Crystals with unique properties such as low-dimensional materials,
metal-organic frameworks, and defected crystals, in particular, exhibit
different structures from bulk crystals and possess exotic physical
properties, making them intriguing subjects for investigation. To
accurately predict the physical and chemical properties of crystals, it
is crucial to consider long-range orders. While GNN excels at capturing
the local environment of atoms in crystals, they often face challenges
in effectively capturing longer-ranged interactions due to their limited
depth.

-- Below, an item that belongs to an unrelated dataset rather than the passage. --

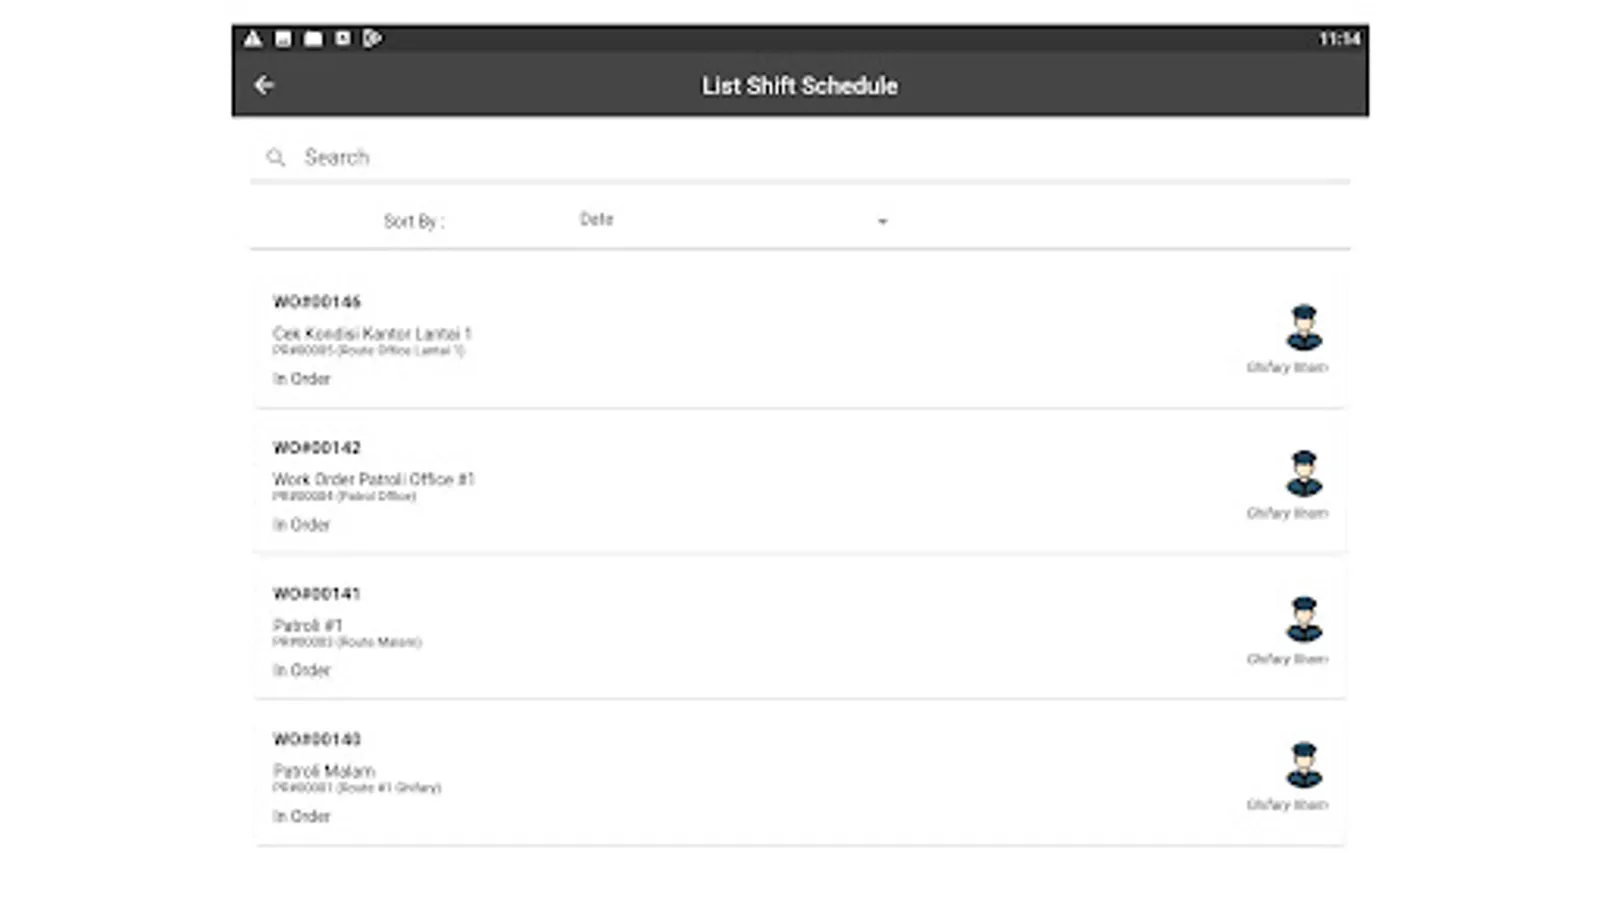Click guard avatar for WO#00140
The width and height of the screenshot is (1600, 900).
[x=1303, y=765]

In this paper, we propose CrysToGraph ( Crystals with
Transformers on Graph), a novel and robust
transformer-based geometric graph network designed for unconventional
crystalline systems, and UnconvBench, a comprehensive benchmark to
evaluate models’ predictive performance on multiple categories of
crystal materials. CrysToGraph effectively captures short-range
interactions with transformer-based graph convolution blocks as well as
long-range interactions with graph-wise transformer blocks. CrysToGraph
proofs its effectiveness in modelling all types of crystal materials in
multiple tasks, and moreover, it outperforms most existing methods,
achieving new state-of-the-art results on two benchmarks. This work
enhances the development of novel crystal materials in various fields,
including the anodes, cathodes, and solid-state electrolytes.